Embodiments of a power storage device according to the present disclosure will be described below by way of examples, but the present disclosure is not limited to the examples described below. In the following description, specific numerical values and materials are exemplified in some cases, but other numerical values and other materials may be adopted as long as the effects of the present disclosure can be obtained. In the present specification, when referring to “a range of a numerical value A to a numerical value B,” the range includes the numerical value A and the numerical value B, and can be rephrased as “a numerical value A or more and a numerical value B or less.” In the following description, when the lower and upper limits of numerical values related to specific physical properties, conditions, etc. are mentioned as examples, any one of the mentioned lower limits and any one of the mentioned upper limits can be combined in any combination as long as the lower limit is not equal to or more than the upper limit. When a plurality of materials are mentioned as examples, one kind of them may be selected and used singly, or two or more kinds of them may be used in combination.
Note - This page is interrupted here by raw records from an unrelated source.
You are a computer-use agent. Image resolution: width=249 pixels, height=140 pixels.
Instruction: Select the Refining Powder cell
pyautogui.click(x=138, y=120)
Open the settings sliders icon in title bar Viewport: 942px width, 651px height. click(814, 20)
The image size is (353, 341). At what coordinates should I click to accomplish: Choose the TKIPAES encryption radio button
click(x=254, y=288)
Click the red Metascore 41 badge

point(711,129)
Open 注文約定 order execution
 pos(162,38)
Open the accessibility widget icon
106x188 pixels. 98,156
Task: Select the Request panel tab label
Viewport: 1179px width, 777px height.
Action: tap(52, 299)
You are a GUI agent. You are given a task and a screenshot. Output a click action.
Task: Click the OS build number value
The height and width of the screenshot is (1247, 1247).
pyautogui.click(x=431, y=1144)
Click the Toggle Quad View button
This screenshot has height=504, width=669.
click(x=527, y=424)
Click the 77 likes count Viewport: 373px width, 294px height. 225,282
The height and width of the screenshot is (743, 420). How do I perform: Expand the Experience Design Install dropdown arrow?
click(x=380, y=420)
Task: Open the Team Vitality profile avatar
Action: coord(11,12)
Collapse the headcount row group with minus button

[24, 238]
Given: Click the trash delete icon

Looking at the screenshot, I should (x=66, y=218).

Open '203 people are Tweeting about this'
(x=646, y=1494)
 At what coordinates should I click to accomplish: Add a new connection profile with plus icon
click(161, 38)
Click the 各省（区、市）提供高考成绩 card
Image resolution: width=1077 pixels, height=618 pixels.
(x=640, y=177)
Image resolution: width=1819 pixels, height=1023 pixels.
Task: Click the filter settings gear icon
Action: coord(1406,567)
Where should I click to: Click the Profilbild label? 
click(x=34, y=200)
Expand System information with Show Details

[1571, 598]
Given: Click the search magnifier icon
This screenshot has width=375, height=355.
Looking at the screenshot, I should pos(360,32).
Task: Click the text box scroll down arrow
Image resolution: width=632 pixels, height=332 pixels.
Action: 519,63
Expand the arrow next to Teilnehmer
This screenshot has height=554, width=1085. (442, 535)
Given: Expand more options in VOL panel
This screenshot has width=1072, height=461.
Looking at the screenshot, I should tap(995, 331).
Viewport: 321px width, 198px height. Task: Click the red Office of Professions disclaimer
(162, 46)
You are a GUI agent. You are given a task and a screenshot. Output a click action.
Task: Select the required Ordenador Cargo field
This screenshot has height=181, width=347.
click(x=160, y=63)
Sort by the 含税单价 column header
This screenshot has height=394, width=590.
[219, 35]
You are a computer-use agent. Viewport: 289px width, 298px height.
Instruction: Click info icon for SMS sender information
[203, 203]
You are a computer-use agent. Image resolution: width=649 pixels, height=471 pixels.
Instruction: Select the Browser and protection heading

The present disclosure encompasses a combination of matters recited in any two or more claims selected from plural claims in the appended claims. In other words, as long as no technical contradiction arises, matters recited in any two or more claims selected from plural claims in the appended claims can be combined.

A power storage device according to one embodiment of the present disclosure includes a power storage element, a case having a bottomed cylindrical shape with an opening at one end and housing the power storage element, a sealing member sealing the opening, and a current collecting plate. The current collecting plate has a first region electrically connected to an external terminal that the sealing member or the case has, and a second region joined to the power storage element.

The current collecting plate further includes at least one first conductive part linking the first region to the second region, and at least one second conductive part linking the first region to the second region. The first conductive part and the second conductive part each independently form at least two conductive paths through each of which current flows between the position electrically connected with the external terminal in the first region and the position joined with the power storage element in the second region. In the normal state of the power storage device, current flows in parallel through both the conductive paths (first conductive paths) via the first conductive part and the conductive paths (second conductive paths) via the second conductive part.

When the internal pressure of the power storage device rises due to abnormal discharge or the like, the central portion of the current collecting plate deforms so as to bulge toward the external terminal and move away from the power storage element. At this time, the joint between the current collecting plate and the power storage element in the second region may be peeled off in some cases due to the deformation. Such peeling-off of the joint may occur even with an internal pressure lower than the valve operating pressure of the power storage device.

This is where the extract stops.